◆ Exercise description: What you return should be each line of the data containing the string "will".

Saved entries
......
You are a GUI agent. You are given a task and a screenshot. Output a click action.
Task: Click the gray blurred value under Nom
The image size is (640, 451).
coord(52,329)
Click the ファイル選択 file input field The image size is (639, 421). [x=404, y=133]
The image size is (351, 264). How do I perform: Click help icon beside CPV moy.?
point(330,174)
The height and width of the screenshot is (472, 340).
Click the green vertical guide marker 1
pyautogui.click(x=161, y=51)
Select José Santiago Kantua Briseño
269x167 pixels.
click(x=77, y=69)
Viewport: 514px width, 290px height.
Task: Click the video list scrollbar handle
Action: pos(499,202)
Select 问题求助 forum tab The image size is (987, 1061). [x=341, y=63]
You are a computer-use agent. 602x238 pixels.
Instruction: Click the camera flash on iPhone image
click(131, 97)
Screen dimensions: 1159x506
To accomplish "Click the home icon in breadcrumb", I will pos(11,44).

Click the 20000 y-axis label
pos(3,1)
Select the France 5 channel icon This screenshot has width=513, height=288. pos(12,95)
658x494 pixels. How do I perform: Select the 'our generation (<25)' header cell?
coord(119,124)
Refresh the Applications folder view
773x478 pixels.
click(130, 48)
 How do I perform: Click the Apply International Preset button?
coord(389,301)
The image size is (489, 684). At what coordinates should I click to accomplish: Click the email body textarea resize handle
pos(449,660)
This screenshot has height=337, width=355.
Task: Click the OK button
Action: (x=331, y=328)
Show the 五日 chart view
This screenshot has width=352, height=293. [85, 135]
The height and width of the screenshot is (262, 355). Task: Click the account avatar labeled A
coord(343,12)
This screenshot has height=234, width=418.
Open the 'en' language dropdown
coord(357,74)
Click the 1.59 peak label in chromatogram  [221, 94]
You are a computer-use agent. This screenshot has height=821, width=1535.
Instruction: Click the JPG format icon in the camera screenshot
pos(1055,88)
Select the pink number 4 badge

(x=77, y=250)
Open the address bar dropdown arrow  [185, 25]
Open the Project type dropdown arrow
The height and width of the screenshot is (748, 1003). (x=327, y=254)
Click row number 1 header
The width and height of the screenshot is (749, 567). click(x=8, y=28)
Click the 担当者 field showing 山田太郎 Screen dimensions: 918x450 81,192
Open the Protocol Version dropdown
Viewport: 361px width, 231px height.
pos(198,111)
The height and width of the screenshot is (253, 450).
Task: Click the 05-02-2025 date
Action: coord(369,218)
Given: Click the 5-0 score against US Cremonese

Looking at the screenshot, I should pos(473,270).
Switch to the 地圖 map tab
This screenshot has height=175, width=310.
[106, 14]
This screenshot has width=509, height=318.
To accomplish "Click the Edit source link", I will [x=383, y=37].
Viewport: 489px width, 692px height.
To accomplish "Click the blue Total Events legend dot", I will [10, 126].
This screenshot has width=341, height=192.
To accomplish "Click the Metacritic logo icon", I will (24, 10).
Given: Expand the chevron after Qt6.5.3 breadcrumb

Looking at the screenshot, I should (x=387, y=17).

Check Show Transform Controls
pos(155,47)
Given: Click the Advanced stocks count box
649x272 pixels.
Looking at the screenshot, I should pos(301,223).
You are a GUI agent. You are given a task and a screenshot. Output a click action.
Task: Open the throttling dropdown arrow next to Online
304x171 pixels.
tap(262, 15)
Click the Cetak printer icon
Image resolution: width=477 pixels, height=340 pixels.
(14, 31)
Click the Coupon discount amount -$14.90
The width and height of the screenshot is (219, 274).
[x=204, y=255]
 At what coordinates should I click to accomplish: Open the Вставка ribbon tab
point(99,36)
......
◆ Your solution:
To accomplish "Click the home icon in breadcrumb", I will pos(11,44).
To accomplish "Click the Edit source link", I will [x=383, y=37].
To accomplish "Click the blue Total Events legend dot", I will [10, 126].
To accomplish "Click the Metacritic logo icon", I will (24, 10).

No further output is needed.